CREATE TABLE table_name (
    column1 data_type COMPRESSION algorithm COMPRESSION_LEVEL level,
    column2 data_type COMPRESSION algorithm,
    column3 data_type
);
Compression level
  • The compression_level parameter fine-tunes compression efficiency versus CPU usage.
  • Higher compresson levels reduce storage but consume more CPU resources during compression and decompression.
  • If not specified, Firebolt applies a default compression level appropriate for the selected algorithm.
Default behavior
  • If you do not specify compression explicitly, Firebolt applies the default lz4 compression algorithm.
  • When you define table-level compression, all columns inherit this setting unless overridden with column-level compression.

Step-by-step example

The following example shows how to use table-level and column-level compression in Firebolt. Step 1: Create and populate table with default compression Create a base table without custom compression and insert 10000 identical rows into it.
CREATE TABLE table_default_compression (a int, b int, c string, d string);
-- insert 10000 rows
INSERT INTO table_default_compression SELECT 1, 2, 'Lorem ipsum dolor sit amet, consectetur adipiscing elit.', 'In dapibus metus quis velit mattis dignissim.' FROM GENERATE_SERIES(1,10000) ;
Step 2: Apply table-level compression Create a table that applies ZSTD compression at level 1 to all columns via table-level setting.
This example uses ZSTD with compression level 1. You can use a higher compression level to achieve better compression at the cost of increased CPU usage.
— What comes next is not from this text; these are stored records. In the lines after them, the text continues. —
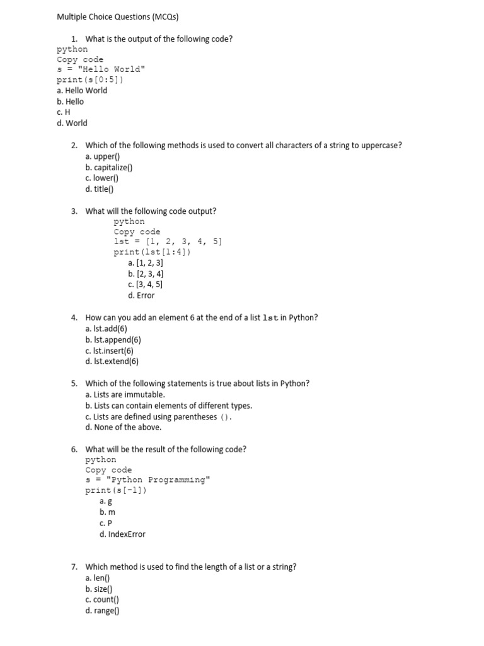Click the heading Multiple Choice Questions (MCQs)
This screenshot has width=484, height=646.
click(113, 17)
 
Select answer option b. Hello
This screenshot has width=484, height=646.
click(70, 102)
However, ZSTD compression levels higher than 3 typically reach the point of diminishing returns.
CREATE TABLE table_zstd1(a int, b int, c string, d string) WITH (COMPRESSION = zstd, COMPRESSION_LEVEL = 1);
Step 3: Apply column-level compression Create tables that apply ZSTD compression at level 1 to different sets of columns:
CREATE TABLE table_c_column_zstd1(a int, b int, c string COMPRESSION zstd COMPRESSION_LEVEL 1, d string);
CREATE TABLE table_c_d_column_zstd1(a int, b int, c string COMPRESSION zstd COMPRESSION_LEVEL 1, d string COMPRESSION zstd COMPRESSION_LEVEL 1);
Step 4: Insert the data Insert data into these tables from the table_default_compression table:
INSERT INTO table_zstd1 SELECT * FROM table_default_compression;
INSERT INTO table_c_column_zstd1 SELECT * FROM table_default_compression;
INSERT INTO table_c_d_column_zstd1 SELECT * FROM table_default_compression;
Step 5: Compare compression results Check the compression ratios of the tables:
SELECT
	table_name, ROUND(uncompressed_bytes::DOUBLE / compressed_bytes, 1) as compression_ratio, compressed_bytes
FROM information_schema.tables
WHERE
	table_name IN ('table_default_compression', 'table_zstd1', 'table_c_column_zstd1', 'table_c_d_column_zstd1')
ORDER BY table_name;
table_namecompression_ratiocompressed_bytes
table_c_column_zstd1449.42559
table_c_d_column_zstd11505.2764
table_default_compression2414772
table_zstd12948.7780
As demonstrated in these examples, column-level compression significantly reduces storage for specific columns. ZSTD typically offers higher compression efficiency compared to the default LZ4.